FAU head coach Lane Kiffin recently made the assertion that assistant college football coaches are only as good at their jobs as their wives are attractive. In an interview with CBS sports, Kiffin said this about his new offensive coordinator, 24-year-old Charlie Weis Jr.
Lane Kiffin inspired me to create a dating app for coaches called Recrootr: Winners Only
We are open for Series A funding if anyone wants to invest.


“He’s got a beautiful wife. How’d Charlie get her? I look at assistant coaches’ wives.

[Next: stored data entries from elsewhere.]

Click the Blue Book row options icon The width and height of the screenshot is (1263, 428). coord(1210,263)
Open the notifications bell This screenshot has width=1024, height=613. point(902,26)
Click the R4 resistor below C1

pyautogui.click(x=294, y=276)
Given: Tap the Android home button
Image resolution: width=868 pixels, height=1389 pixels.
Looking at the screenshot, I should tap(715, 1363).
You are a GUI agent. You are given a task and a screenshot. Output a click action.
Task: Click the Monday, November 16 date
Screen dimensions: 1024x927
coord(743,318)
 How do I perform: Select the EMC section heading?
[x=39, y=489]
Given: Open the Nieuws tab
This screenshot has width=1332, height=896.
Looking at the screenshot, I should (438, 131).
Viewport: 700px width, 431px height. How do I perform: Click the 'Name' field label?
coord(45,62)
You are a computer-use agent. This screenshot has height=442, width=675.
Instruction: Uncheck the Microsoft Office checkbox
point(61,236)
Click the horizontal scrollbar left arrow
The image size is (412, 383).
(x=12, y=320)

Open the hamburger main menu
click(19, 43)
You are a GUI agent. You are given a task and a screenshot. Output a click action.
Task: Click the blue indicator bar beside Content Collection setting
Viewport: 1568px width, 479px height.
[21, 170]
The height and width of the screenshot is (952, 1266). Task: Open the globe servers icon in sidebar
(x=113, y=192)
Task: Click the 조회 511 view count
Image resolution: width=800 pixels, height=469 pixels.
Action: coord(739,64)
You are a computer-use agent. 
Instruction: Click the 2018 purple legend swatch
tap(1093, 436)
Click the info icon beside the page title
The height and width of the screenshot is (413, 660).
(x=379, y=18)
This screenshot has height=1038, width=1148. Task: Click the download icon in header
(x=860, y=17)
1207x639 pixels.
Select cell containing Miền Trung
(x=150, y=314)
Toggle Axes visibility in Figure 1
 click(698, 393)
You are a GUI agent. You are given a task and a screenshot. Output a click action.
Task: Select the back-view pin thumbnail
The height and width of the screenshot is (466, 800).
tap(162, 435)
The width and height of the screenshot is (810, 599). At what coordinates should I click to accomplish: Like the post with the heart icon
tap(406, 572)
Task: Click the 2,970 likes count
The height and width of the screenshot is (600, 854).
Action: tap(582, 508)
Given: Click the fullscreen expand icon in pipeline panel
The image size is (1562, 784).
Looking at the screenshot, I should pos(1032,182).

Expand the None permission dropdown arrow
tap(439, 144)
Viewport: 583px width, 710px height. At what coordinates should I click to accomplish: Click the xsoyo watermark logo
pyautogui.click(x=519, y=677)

It tells me if they are good recruiters or not.”
While Kiffin isn’t the first coach to follow this impressive logic, I’m really glad he admitted that he hires people based on how beautiful he thinks their wives are. It gives me a great chance to advertise my new business. Yup, this is #sponsoredcontent, folks. You should be aware that any retweets of this article are endorsements, and that all views expressed herein are firmly held by my employer and are not mine alone.
Here’s what I’m selling
About 20 minutes ago, I started a dating app called Recrootr: Winners Only. It’s for coaches who are out of work and can’t get hired unless they’ve walked a gorgeous woman down the aisle (and stayed married to her, though given Kiffin himself, perhaps divorce is kosher). Since we are doing charity work here by helping single men looking to land jobs, we have filed for a non-profit status. Email me if you’d like to donate: charlotte.wilder@sbnation.com. We accept snacks along the lines of Gushers as payment.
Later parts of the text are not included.